▸ Written instruction
Render the lines running from the line with "Given: Click the" to the line with "The image size is (498, 306).", inclusive, as a JSON array of strings with one string per line and blank lines omitted.

▸ Data excerpts
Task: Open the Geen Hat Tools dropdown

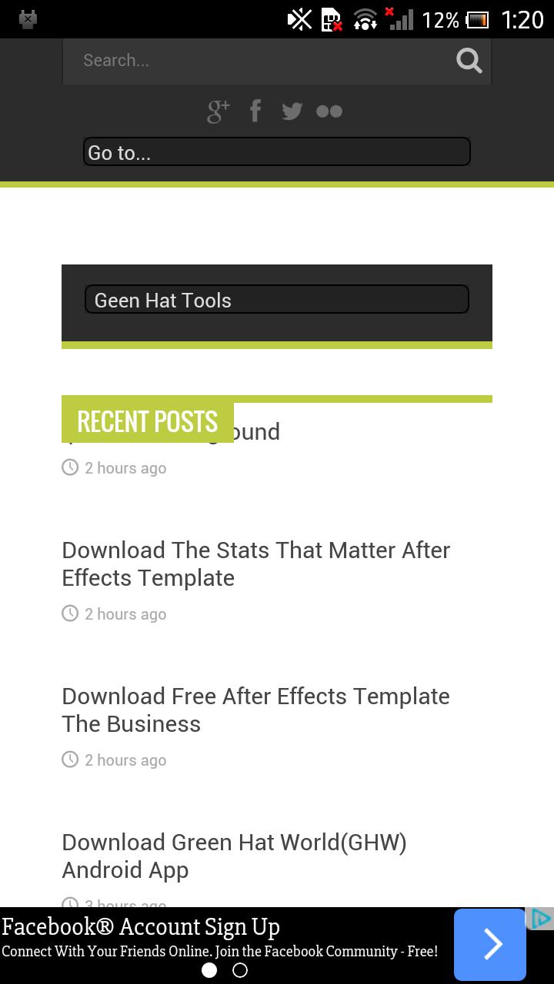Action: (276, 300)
---
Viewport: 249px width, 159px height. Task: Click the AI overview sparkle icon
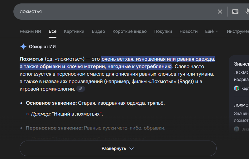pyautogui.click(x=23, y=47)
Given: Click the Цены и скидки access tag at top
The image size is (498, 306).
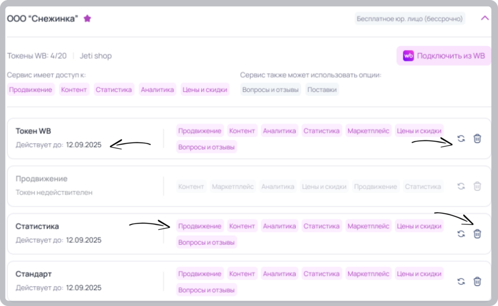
==
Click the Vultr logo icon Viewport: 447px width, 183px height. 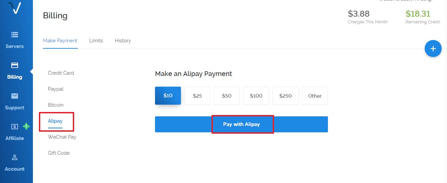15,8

▸ Answer to the problem
[
  "Given: Click the Цены и скидки access tag at top",
  "The image size is (498, 306)."
]